WHAT TO PRODUCE: Print out the entries from the line containing "Screen dimensions: 1000x623" through the last line, exactly, and print nothing else. Pictures are not copied.

--- RECORDS FOR THIS EXERCISE Enclosed Below ---

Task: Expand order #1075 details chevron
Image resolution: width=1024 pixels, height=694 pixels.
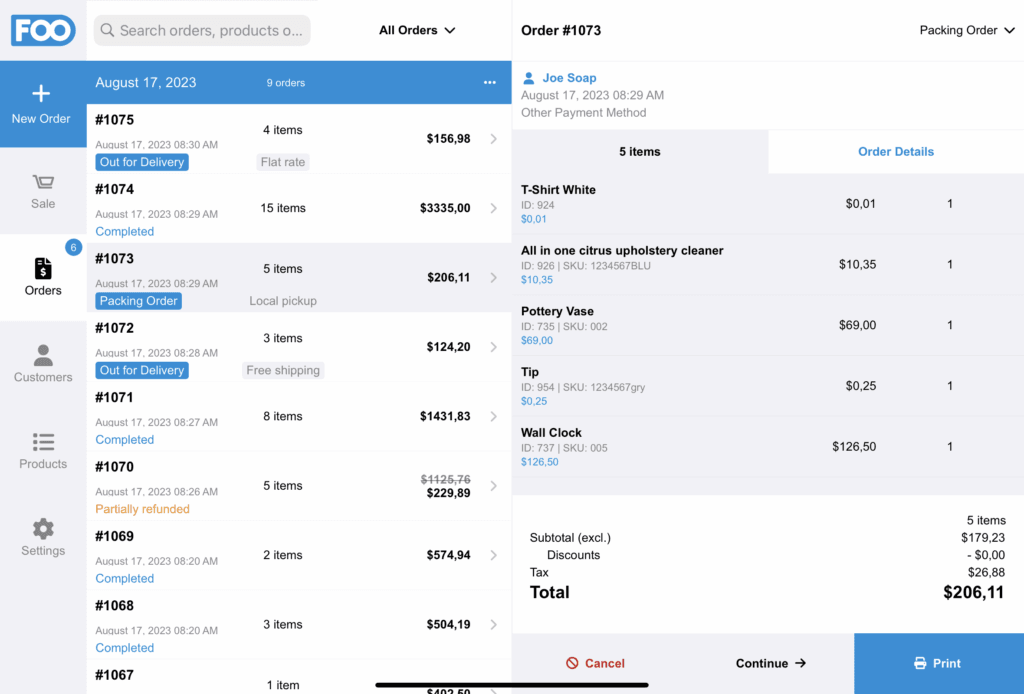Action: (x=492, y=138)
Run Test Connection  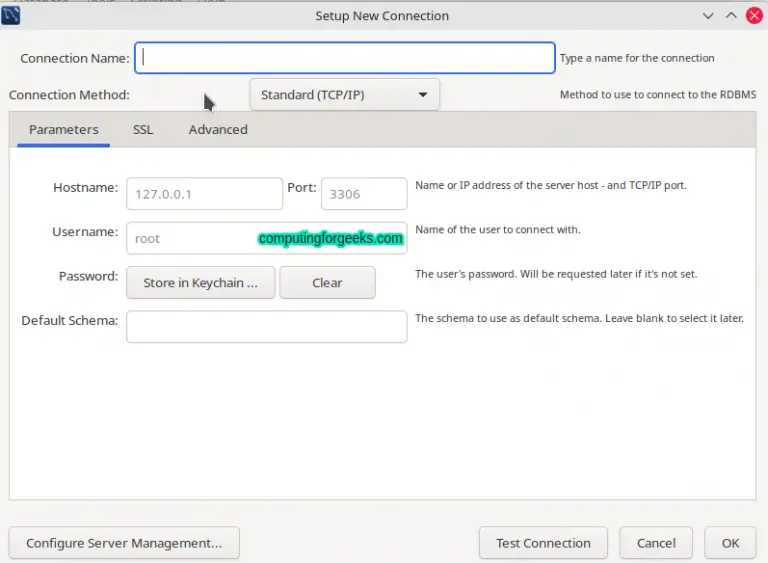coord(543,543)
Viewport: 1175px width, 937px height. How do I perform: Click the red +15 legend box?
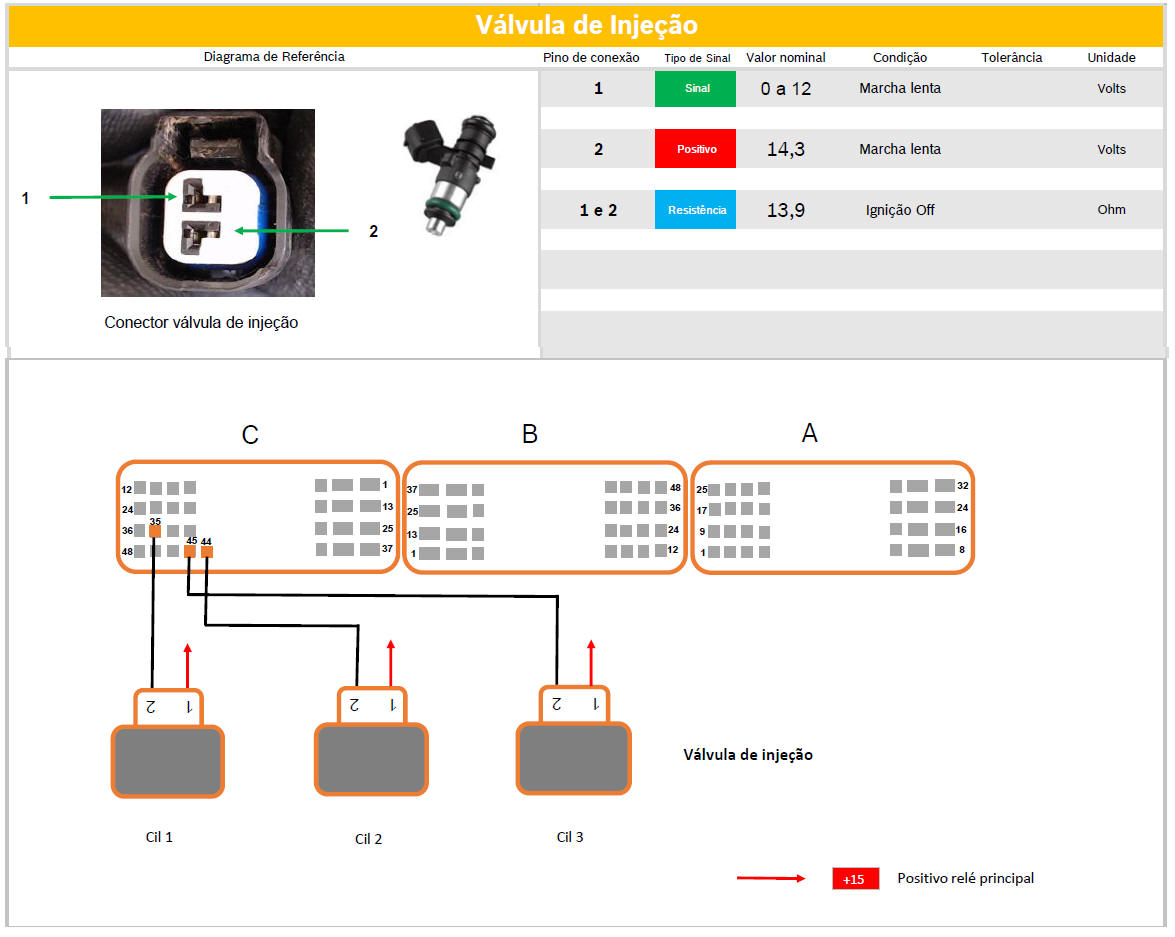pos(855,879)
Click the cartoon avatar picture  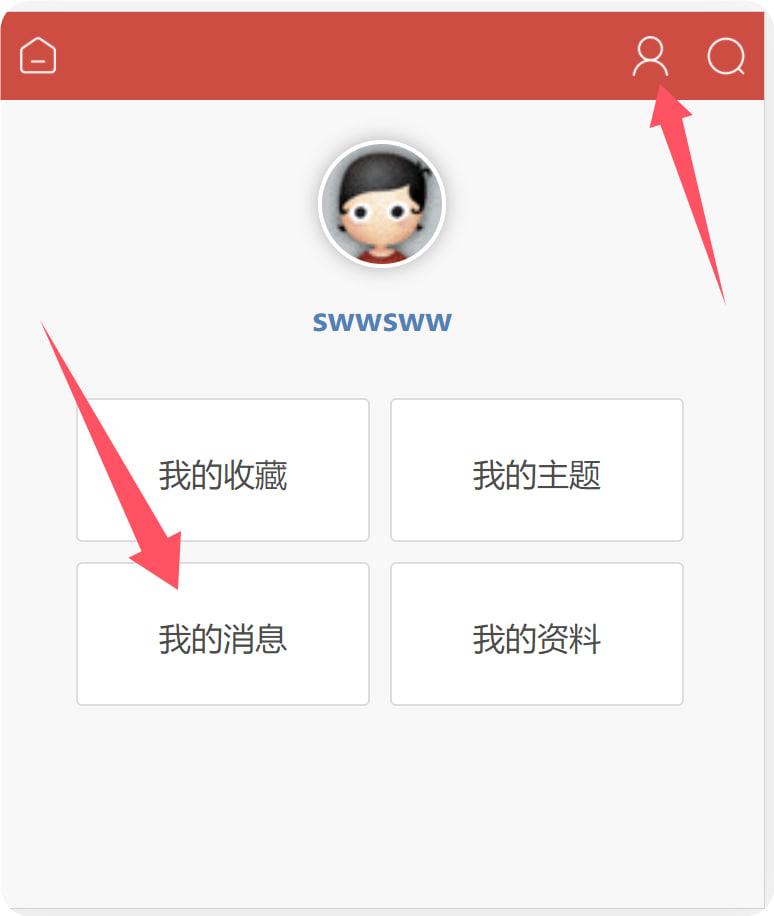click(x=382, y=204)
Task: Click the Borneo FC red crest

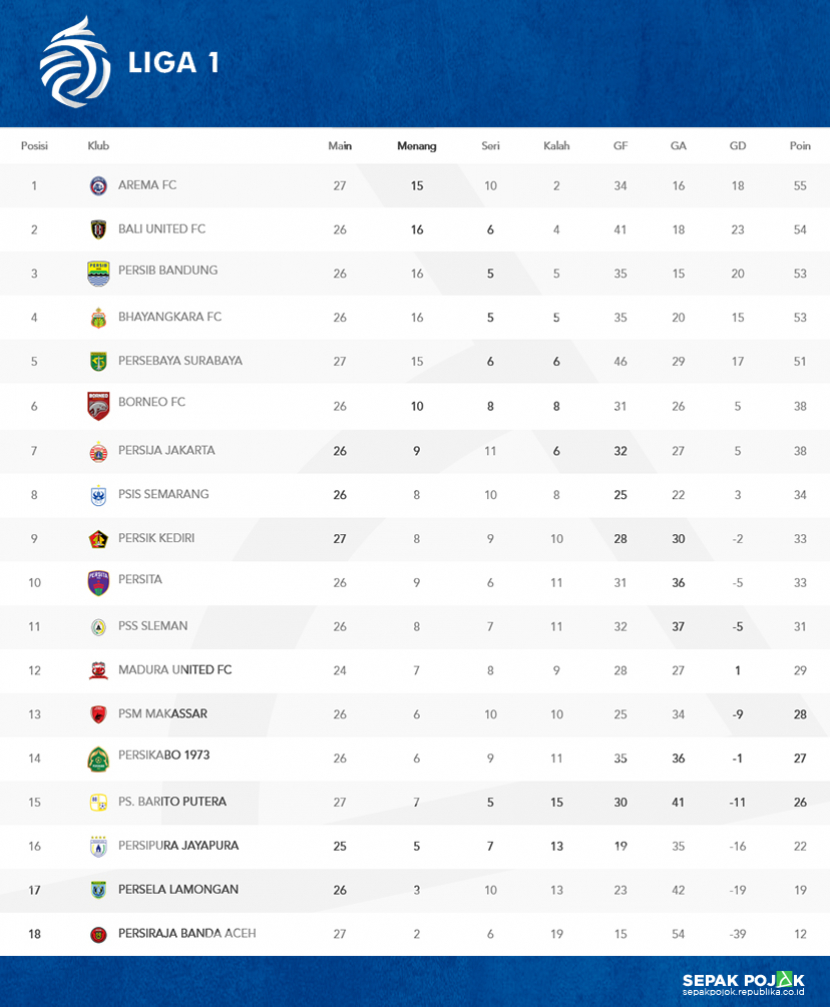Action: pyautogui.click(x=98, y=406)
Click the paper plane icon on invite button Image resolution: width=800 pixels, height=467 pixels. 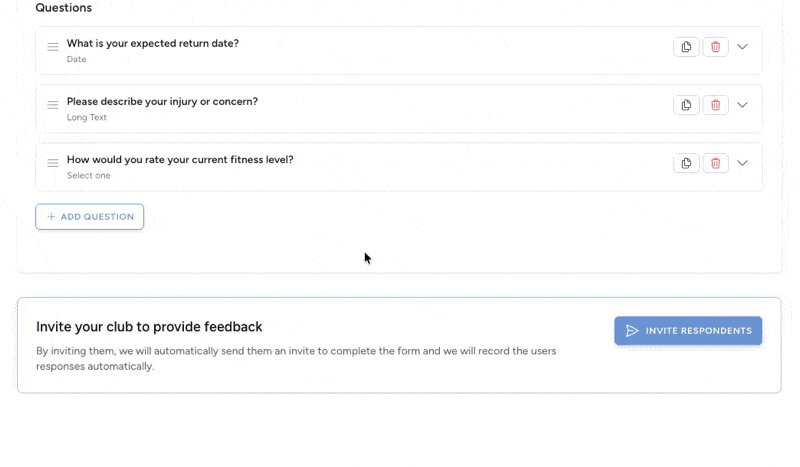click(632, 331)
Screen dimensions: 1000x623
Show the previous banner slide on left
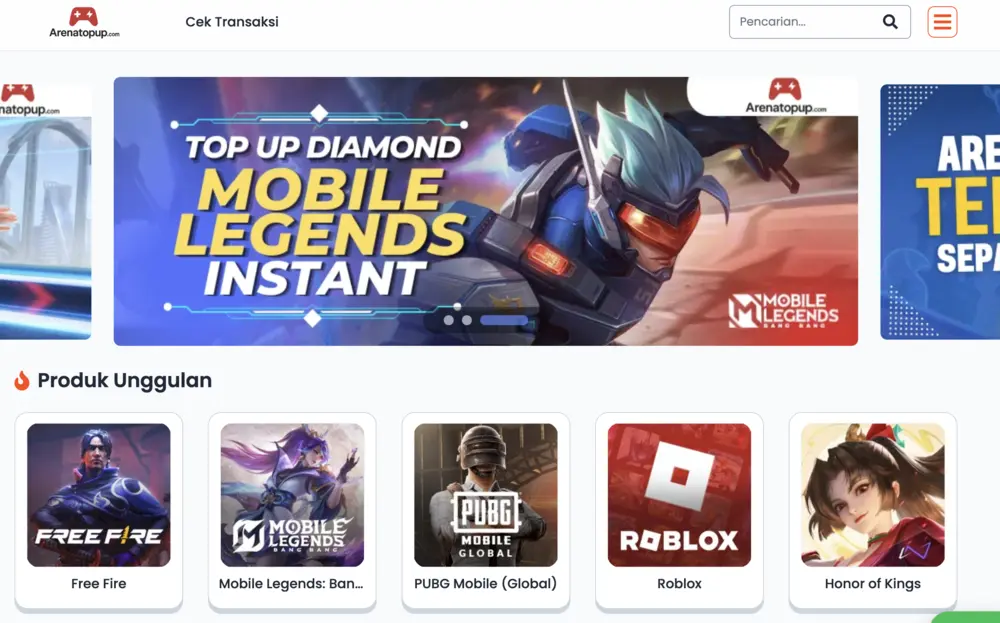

--- End of Enclosed RECORDS FOR THIS EXERCISE ---

RESPONSE TO THE TASK:
Screen dimensions: 1000x623
Show the previous banner slide on left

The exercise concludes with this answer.